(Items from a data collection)
--- Start ---
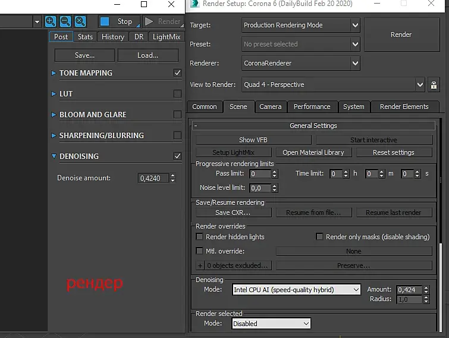The width and height of the screenshot is (449, 338).
Task: Check the Render hidden lights option
Action: [199, 237]
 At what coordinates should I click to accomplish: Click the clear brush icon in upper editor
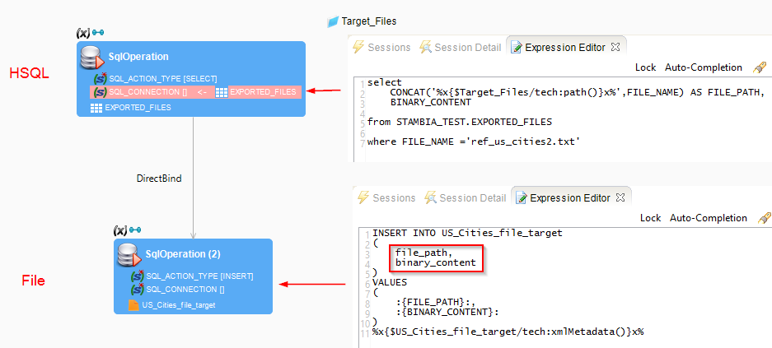tap(759, 67)
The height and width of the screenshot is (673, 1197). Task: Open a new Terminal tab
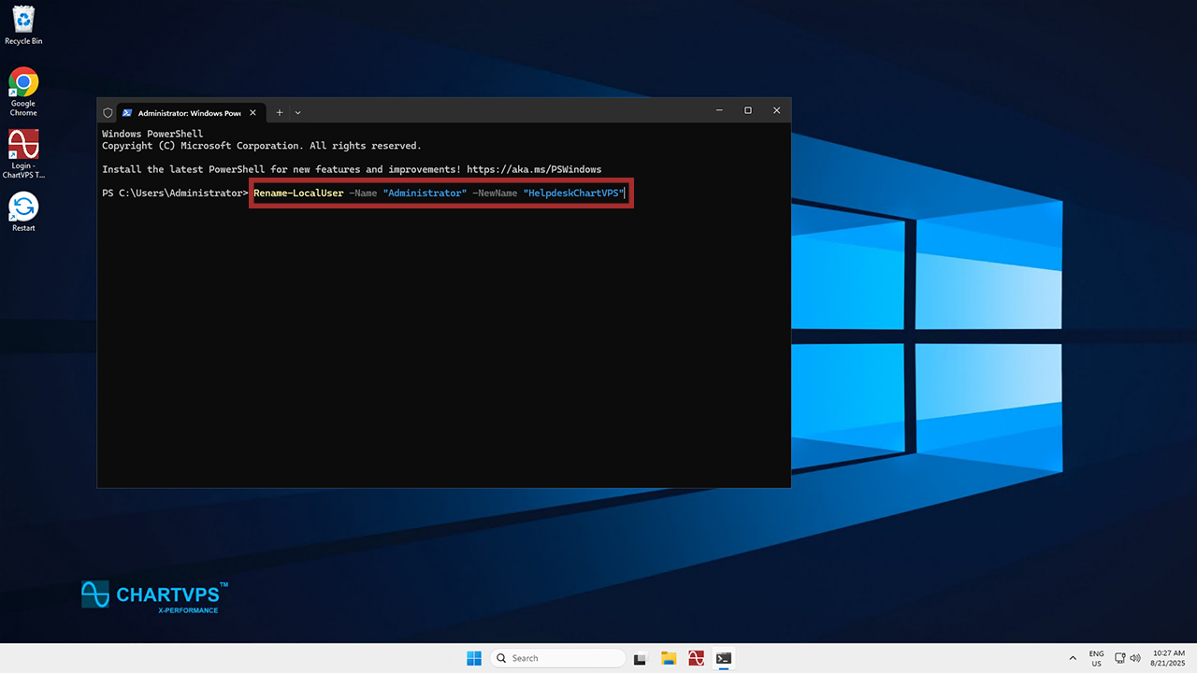[279, 112]
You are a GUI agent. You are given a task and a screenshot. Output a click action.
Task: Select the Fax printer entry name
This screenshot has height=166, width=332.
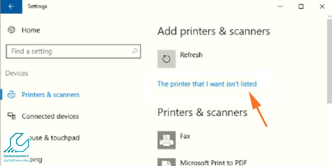[185, 135]
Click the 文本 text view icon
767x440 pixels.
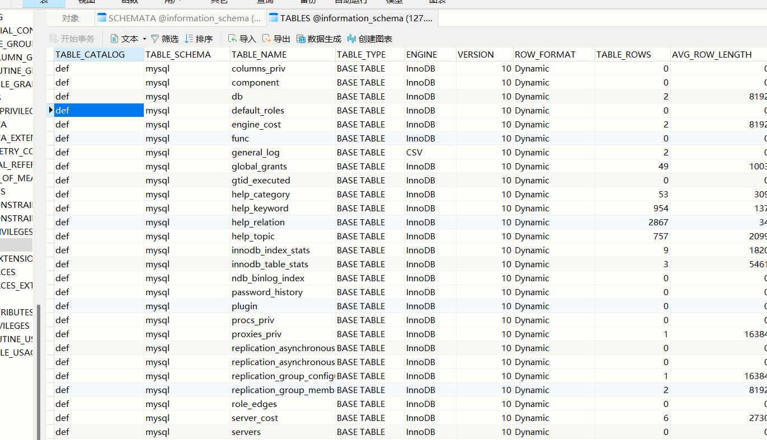[x=115, y=39]
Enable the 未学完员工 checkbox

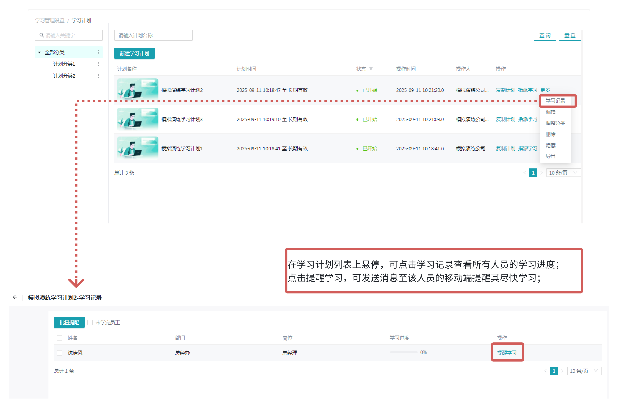pyautogui.click(x=90, y=323)
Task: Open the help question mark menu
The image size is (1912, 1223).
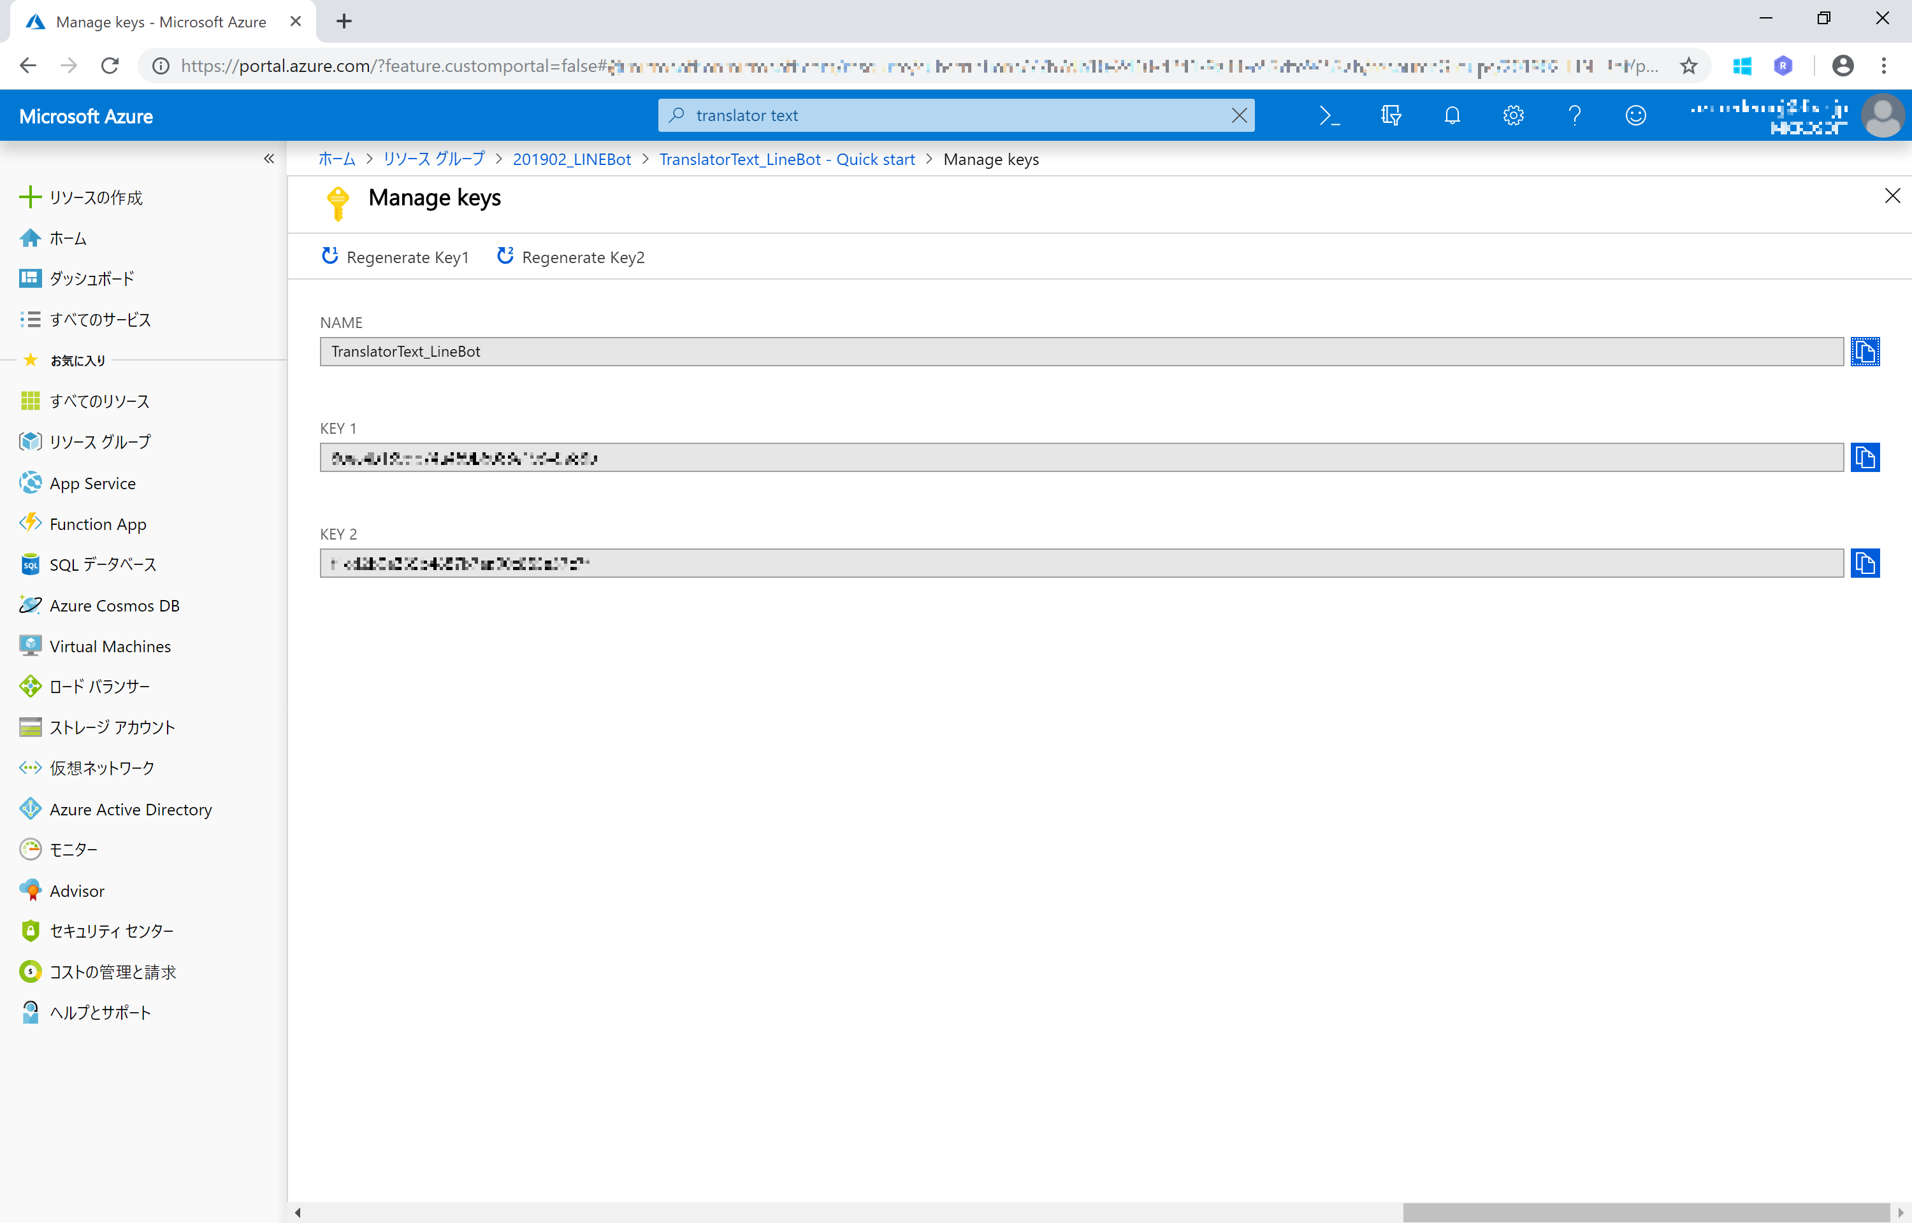Action: pyautogui.click(x=1574, y=116)
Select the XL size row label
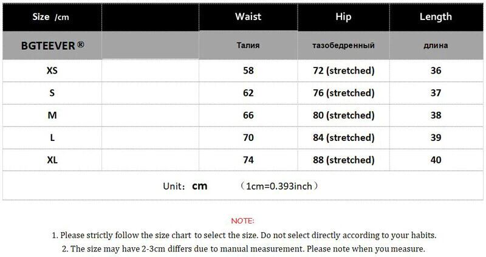 click(52, 160)
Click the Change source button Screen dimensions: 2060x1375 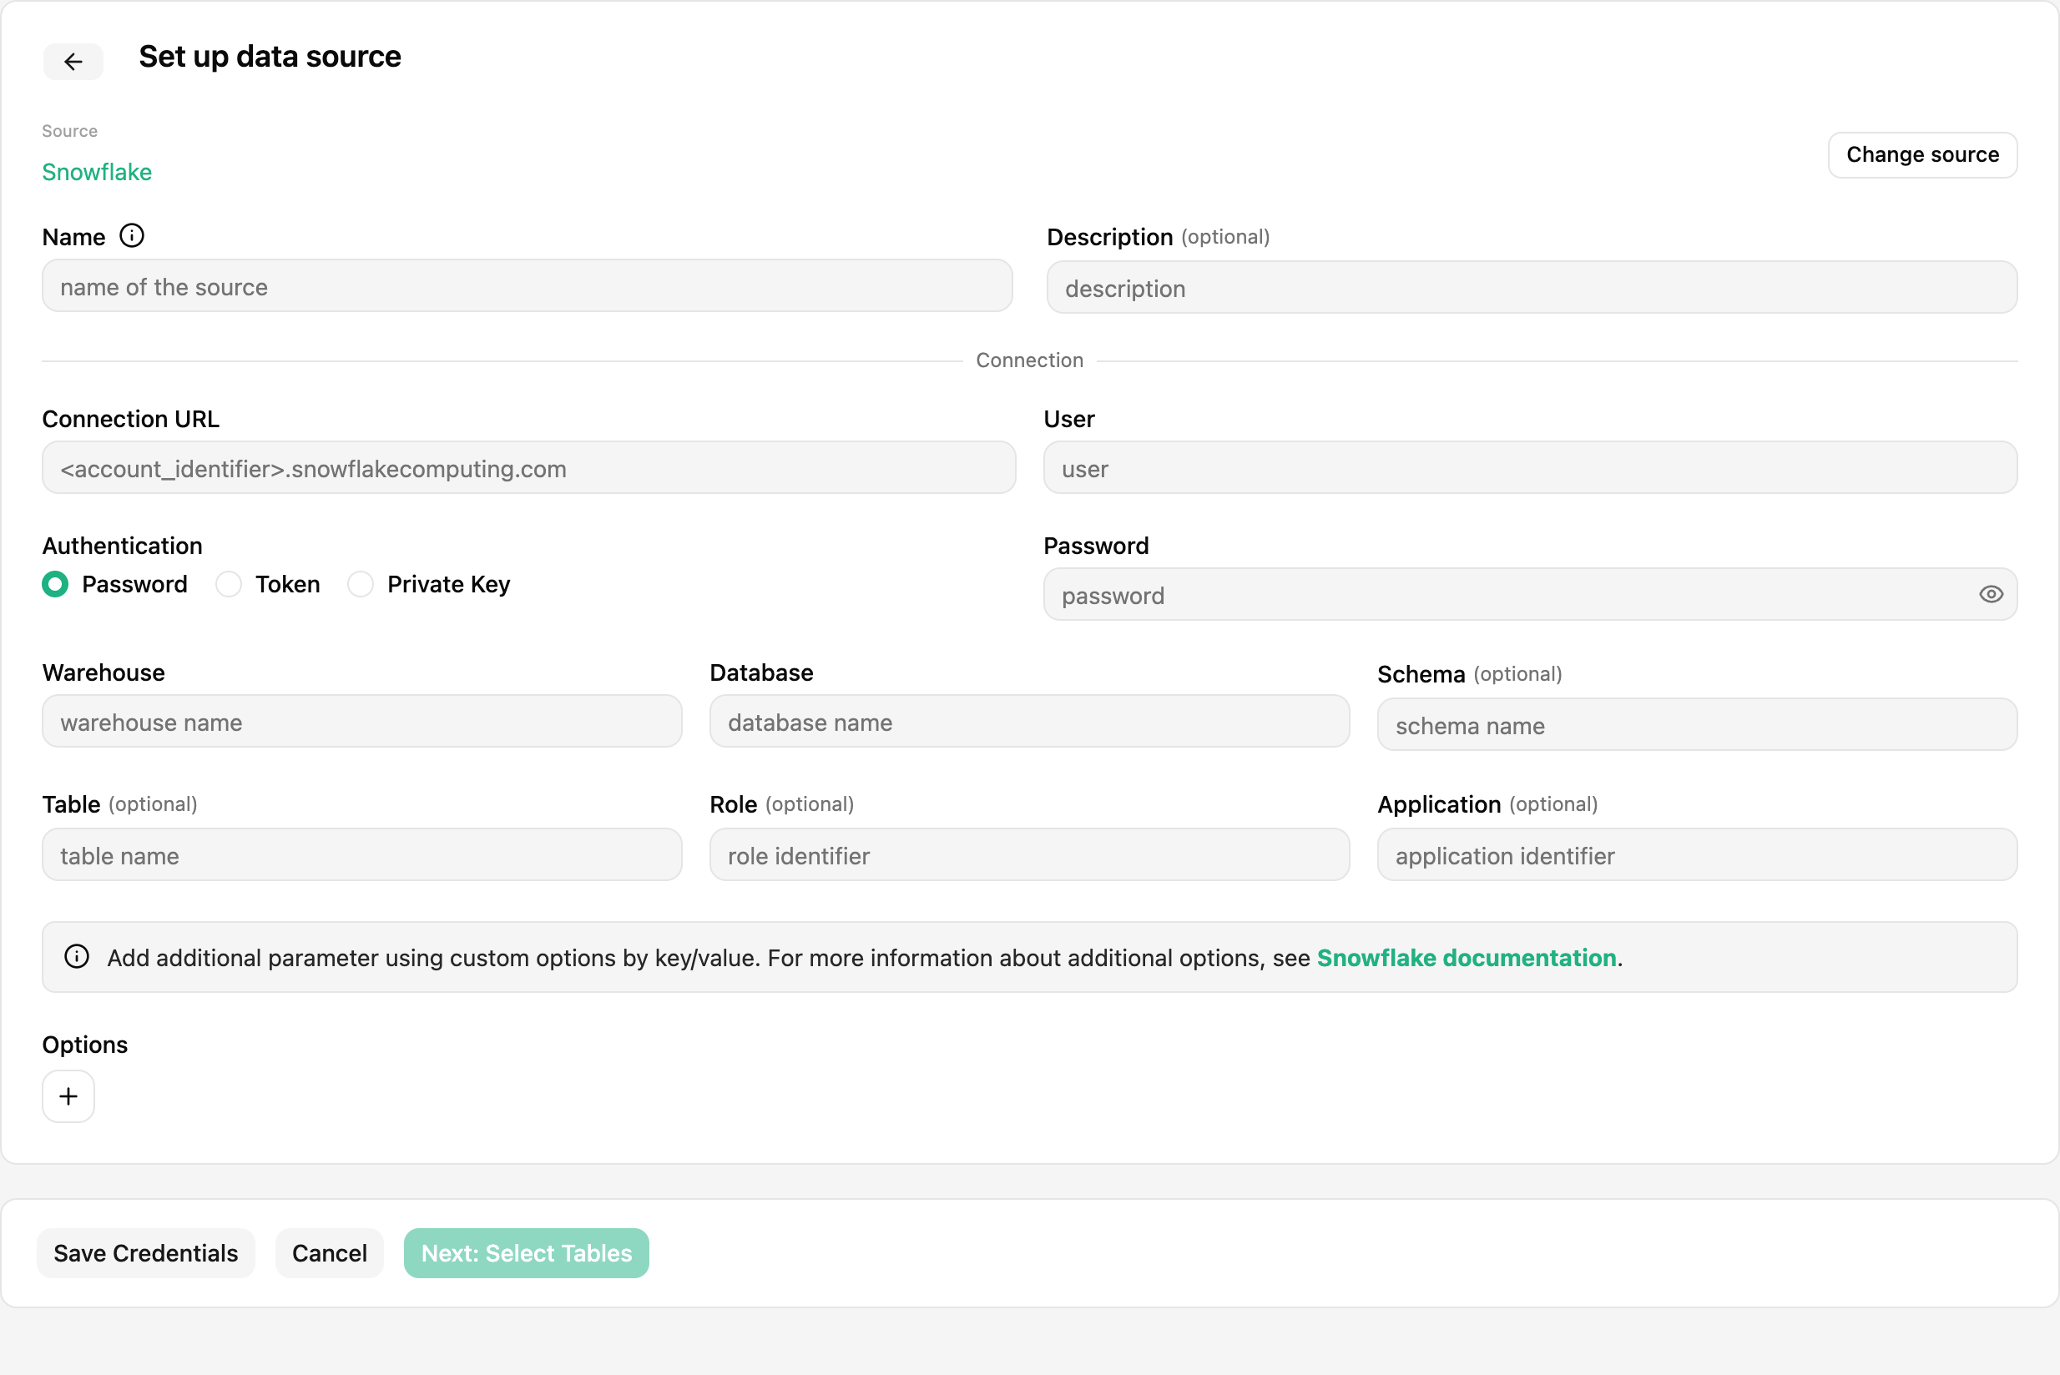coord(1922,155)
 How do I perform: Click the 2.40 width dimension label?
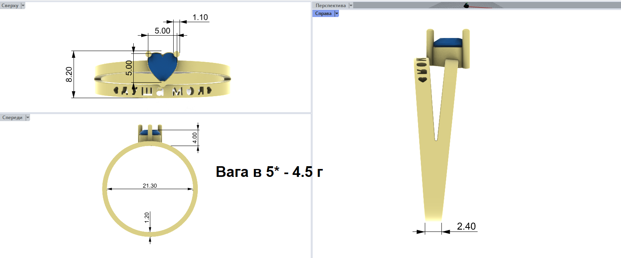[466, 226]
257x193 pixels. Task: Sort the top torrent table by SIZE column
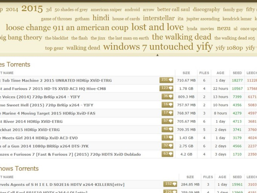click(186, 73)
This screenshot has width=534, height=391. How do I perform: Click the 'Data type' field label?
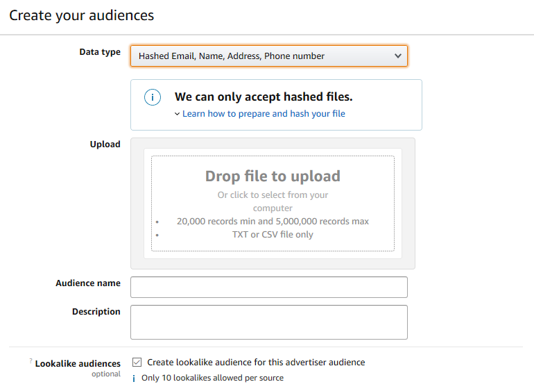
--- End ---
### EXERCISE AIM
Please format the items as a JSON list of strings, one per line and omitting blank lines, starting at the beginning of the items and ending at the line that contains "tap(759, 67)". Leave the pictures out of your answer.

### ANSWER TO THIS EXERCISE
[
  "The width and height of the screenshot is (449, 338).",
  "Task: Check the Render hidden lights option",
  "Action: [199, 237]",
  " At what coordinates should I click to accomplish: Click the clear brush icon in upper editor",
  "tap(759, 67)"
]